── Excerpted data ──

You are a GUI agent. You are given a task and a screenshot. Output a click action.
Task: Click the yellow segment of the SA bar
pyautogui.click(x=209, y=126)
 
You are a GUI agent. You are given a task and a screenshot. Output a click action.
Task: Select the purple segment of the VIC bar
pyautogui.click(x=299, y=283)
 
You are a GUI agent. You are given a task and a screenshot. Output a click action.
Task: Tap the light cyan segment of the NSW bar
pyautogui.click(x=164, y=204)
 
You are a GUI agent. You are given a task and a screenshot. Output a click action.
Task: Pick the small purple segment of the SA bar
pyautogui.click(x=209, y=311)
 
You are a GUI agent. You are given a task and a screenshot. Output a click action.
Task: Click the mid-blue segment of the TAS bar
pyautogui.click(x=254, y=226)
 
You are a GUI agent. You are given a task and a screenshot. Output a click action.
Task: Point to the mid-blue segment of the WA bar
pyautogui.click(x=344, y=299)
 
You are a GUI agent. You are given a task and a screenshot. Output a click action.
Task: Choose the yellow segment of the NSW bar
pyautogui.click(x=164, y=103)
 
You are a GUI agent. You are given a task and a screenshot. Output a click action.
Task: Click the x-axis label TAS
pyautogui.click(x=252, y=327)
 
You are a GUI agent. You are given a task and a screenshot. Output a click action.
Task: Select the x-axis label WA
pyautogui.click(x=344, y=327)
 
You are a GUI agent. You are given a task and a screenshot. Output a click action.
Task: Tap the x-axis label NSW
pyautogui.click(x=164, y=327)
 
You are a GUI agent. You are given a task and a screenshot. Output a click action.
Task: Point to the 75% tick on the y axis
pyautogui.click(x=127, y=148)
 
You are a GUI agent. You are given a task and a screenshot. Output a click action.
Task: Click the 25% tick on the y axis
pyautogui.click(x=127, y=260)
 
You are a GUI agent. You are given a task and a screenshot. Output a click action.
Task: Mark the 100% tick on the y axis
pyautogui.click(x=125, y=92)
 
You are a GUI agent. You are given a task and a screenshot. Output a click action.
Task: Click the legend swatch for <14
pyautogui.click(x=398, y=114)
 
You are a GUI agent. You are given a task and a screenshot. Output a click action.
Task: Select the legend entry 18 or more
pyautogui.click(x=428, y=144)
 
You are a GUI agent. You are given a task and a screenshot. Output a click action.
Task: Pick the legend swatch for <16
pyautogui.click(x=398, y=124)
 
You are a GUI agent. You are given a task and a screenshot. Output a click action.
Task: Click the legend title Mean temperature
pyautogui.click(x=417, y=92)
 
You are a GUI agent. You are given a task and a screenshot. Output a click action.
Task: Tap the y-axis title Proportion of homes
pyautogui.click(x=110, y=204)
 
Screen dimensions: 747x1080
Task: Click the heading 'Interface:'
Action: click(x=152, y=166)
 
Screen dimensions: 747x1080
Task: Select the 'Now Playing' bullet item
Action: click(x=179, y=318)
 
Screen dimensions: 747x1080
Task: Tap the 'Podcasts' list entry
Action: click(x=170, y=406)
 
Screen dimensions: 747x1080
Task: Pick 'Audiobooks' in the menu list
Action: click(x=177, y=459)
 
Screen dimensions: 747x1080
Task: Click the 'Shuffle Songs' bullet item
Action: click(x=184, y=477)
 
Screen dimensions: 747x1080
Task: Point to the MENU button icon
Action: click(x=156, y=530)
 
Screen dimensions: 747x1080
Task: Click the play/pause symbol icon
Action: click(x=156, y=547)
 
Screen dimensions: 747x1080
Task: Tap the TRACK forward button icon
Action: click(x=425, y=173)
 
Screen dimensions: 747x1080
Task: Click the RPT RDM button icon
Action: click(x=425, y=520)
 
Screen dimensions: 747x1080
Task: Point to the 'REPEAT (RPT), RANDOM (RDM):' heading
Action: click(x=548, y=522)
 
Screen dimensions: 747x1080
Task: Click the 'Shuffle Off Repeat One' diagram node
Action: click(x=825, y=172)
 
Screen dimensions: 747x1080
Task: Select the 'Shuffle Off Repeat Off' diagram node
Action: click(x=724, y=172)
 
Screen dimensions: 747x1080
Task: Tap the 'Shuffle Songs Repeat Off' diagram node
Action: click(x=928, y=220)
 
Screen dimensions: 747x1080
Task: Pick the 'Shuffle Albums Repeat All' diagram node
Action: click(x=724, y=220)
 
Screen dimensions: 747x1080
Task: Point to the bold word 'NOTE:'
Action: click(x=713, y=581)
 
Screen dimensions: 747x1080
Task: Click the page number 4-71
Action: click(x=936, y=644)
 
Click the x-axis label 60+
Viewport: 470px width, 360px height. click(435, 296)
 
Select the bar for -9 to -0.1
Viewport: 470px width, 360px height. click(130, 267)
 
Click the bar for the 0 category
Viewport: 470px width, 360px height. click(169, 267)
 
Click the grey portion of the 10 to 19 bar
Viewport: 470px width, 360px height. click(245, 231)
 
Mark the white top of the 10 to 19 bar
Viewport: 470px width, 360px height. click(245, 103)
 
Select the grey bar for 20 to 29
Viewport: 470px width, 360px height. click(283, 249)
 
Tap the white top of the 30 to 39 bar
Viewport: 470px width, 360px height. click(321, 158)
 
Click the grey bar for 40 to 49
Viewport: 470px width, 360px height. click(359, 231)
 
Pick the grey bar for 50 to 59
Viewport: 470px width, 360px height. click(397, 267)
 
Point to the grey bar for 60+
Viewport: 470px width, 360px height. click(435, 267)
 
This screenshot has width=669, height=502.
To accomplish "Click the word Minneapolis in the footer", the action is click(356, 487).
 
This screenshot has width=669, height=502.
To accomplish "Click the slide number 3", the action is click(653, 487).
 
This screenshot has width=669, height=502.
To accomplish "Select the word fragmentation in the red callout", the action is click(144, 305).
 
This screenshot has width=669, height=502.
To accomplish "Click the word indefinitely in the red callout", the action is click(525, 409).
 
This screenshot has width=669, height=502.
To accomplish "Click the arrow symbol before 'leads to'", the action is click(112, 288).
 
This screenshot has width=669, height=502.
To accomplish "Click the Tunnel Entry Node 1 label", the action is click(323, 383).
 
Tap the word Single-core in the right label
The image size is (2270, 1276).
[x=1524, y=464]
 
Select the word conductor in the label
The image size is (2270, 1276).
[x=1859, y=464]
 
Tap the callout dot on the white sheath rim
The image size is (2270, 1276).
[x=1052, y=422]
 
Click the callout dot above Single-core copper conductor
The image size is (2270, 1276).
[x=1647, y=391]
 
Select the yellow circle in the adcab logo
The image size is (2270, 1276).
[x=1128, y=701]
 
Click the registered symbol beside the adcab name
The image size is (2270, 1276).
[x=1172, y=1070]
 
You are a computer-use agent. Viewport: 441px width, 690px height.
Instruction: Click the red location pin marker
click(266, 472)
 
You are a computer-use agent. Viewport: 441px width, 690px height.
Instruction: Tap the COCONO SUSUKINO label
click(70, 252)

───

=== Your goal ===
Arrange the lines of all the rows above as a numbered list, leaving out the blank lines.

=== In response ===
1. You are a GUI agent. You are given a task and a screenshot. Output a click action.
2. Task: Click the yellow segment of the SA bar
3. pyautogui.click(x=209, y=126)
4. You are a GUI agent. You are given a task and a screenshot. Output a click action.
5. Task: Select the purple segment of the VIC bar
6. pyautogui.click(x=299, y=283)
7. You are a GUI agent. You are given a task and a screenshot. Output a click action.
8. Task: Tap the light cyan segment of the NSW bar
9. pyautogui.click(x=164, y=204)
10. You are a GUI agent. You are given a task and a screenshot. Output a click action.
11. Task: Pick the small purple segment of the SA bar
12. pyautogui.click(x=209, y=311)
13. You are a GUI agent. You are given a task and a screenshot. Output a click action.
14. Task: Click the mid-blue segment of the TAS bar
15. pyautogui.click(x=254, y=226)
16. You are a GUI agent. You are given a task and a screenshot. Output a click action.
17. Task: Point to the mid-blue segment of the WA bar
18. pyautogui.click(x=344, y=299)
19. You are a GUI agent. You are given a task and a screenshot. Output a click action.
20. Task: Choose the yellow segment of the NSW bar
21. pyautogui.click(x=164, y=103)
22. You are a GUI agent. You are given a task and a screenshot. Output a click action.
23. Task: Click the x-axis label TAS
24. pyautogui.click(x=252, y=327)
25. You are a GUI agent. You are given a task and a screenshot. Output a click action.
26. Task: Select the x-axis label WA
27. pyautogui.click(x=344, y=327)
28. You are a GUI agent. You are given a task and a screenshot. Output a click action.
29. Task: Tap the x-axis label NSW
30. pyautogui.click(x=164, y=327)
31. You are a GUI agent. You are given a task and a screenshot. Output a click action.
32. Task: Point to the 75% tick on the y axis
33. pyautogui.click(x=127, y=148)
34. You are a GUI agent. You are given a task and a screenshot. Output a click action.
35. Task: Click the 25% tick on the y axis
36. pyautogui.click(x=127, y=260)
37. You are a GUI agent. You are given a task and a screenshot. Output a click action.
38. Task: Mark the 100% tick on the y axis
39. pyautogui.click(x=125, y=92)
40. You are a GUI agent. You are given a task and a screenshot. Output a click action.
41. Task: Click the legend swatch for <14
42. pyautogui.click(x=398, y=114)
43. You are a GUI agent. You are given a task and a screenshot. Output a click action.
44. Task: Select the legend entry 18 or more
45. pyautogui.click(x=428, y=144)
46. You are a GUI agent. You are given a task and a screenshot. Output a click action.
47. Task: Pick the legend swatch for <16
48. pyautogui.click(x=398, y=124)
49. You are a GUI agent. You are given a task and a screenshot. Output a click action.
50. Task: Click the legend title Mean temperature
51. pyautogui.click(x=417, y=92)
52. You are a GUI agent. You are given a task and a screenshot. Output a click action.
53. Task: Tap the y-axis title Proportion of homes
54. pyautogui.click(x=110, y=204)
55. Screen dimensions: 747x1080
56. Task: Click the heading 'Interface:'
57. Action: click(x=152, y=166)
58. Screen dimensions: 747x1080
59. Task: Select the 'Now Playing' bullet item
60. Action: click(x=179, y=318)
61. Screen dimensions: 747x1080
62. Task: Tap the 'Podcasts' list entry
63. Action: click(x=170, y=406)
64. Screen dimensions: 747x1080
65. Task: Pick 'Audiobooks' in the menu list
66. Action: click(x=177, y=459)
67. Screen dimensions: 747x1080
68. Task: Click the 'Shuffle Songs' bullet item
69. Action: click(x=184, y=477)
70. Screen dimensions: 747x1080
71. Task: Point to the MENU button icon
72. Action: click(x=156, y=530)
73. Screen dimensions: 747x1080
74. Task: Click the play/pause symbol icon
75. Action: click(x=156, y=547)
76. Screen dimensions: 747x1080
77. Task: Tap the TRACK forward button icon
78. Action: click(x=425, y=173)
79. Screen dimensions: 747x1080
80. Task: Click the RPT RDM button icon
81. Action: click(x=425, y=520)
82. Screen dimensions: 747x1080
83. Task: Point to the 'REPEAT (RPT), RANDOM (RDM):' heading
84. Action: click(x=548, y=522)
85. Screen dimensions: 747x1080
86. Task: Click the 'Shuffle Off Repeat One' diagram node
87. Action: click(x=825, y=172)
88. Screen dimensions: 747x1080
89. Task: Select the 'Shuffle Off Repeat Off' diagram node
90. Action: click(x=724, y=172)
91. Screen dimensions: 747x1080
92. Task: Tap the 'Shuffle Songs Repeat Off' diagram node
93. Action: click(x=928, y=220)
94. Screen dimensions: 747x1080
95. Task: Pick the 'Shuffle Albums Repeat All' diagram node
96. Action: click(x=724, y=220)
97. Screen dimensions: 747x1080
98. Task: Point to the bold word 'NOTE:'
99. Action: click(x=713, y=581)
100. Screen dimensions: 747x1080
101. Task: Click the page number 4-71
102. Action: click(x=936, y=644)
103. Click the x-axis label 60+
104. Viewport: 470px width, 360px height. click(435, 296)
105. Select the bar for -9 to -0.1
106. Viewport: 470px width, 360px height. click(130, 267)
107. Click the bar for the 0 category
108. Viewport: 470px width, 360px height. click(169, 267)
109. Click the grey portion of the 10 to 19 bar
110. Viewport: 470px width, 360px height. click(245, 231)
111. Mark the white top of the 10 to 19 bar
112. Viewport: 470px width, 360px height. click(245, 103)
113. Select the grey bar for 20 to 29
114. Viewport: 470px width, 360px height. click(283, 249)
115. Tap the white top of the 30 to 39 bar
116. Viewport: 470px width, 360px height. click(321, 158)
117. Click the grey bar for 40 to 49
118. Viewport: 470px width, 360px height. click(359, 231)
119. Pick the grey bar for 50 to 59
120. Viewport: 470px width, 360px height. click(397, 267)
121. Point to the grey bar for 60+
122. Viewport: 470px width, 360px height. click(435, 267)
123. This screenshot has width=669, height=502.
124. To accomplish "Click the word Minneapolis in the footer", the action is click(356, 487).
125. This screenshot has width=669, height=502.
126. To accomplish "Click the slide number 3", the action is click(653, 487).
127. This screenshot has width=669, height=502.
128. To accomplish "Select the word fragmentation in the red callout", the action is click(144, 305).
129. This screenshot has width=669, height=502.
130. To accomplish "Click the word indefinitely in the red callout", the action is click(525, 409).
131. This screenshot has width=669, height=502.
132. To accomplish "Click the arrow symbol before 'leads to'", the action is click(112, 288).
133. This screenshot has width=669, height=502.
134. To accomplish "Click the Tunnel Entry Node 1 label", the action is click(323, 383).
135. Tap the word Single-core in the right label
136. The image size is (2270, 1276).
137. [x=1524, y=464]
138. Select the word conductor in the label
139. The image size is (2270, 1276).
140. [x=1859, y=464]
141. Tap the callout dot on the white sheath rim
142. The image size is (2270, 1276).
143. [x=1052, y=422]
144. Click the callout dot above Single-core copper conductor
145. The image size is (2270, 1276).
146. [x=1647, y=391]
147. Select the yellow circle in the adcab logo
148. The image size is (2270, 1276).
149. [x=1128, y=701]
150. Click the registered symbol beside the adcab name
151. The image size is (2270, 1276).
152. [x=1172, y=1070]
153. You are a computer-use agent. Viewport: 441px width, 690px height.
154. Instruction: Click the red location pin marker
155. click(266, 472)
156. You are a computer-use agent. Viewport: 441px width, 690px height.
157. Instruction: Tap the COCONO SUSUKINO label
158. click(70, 252)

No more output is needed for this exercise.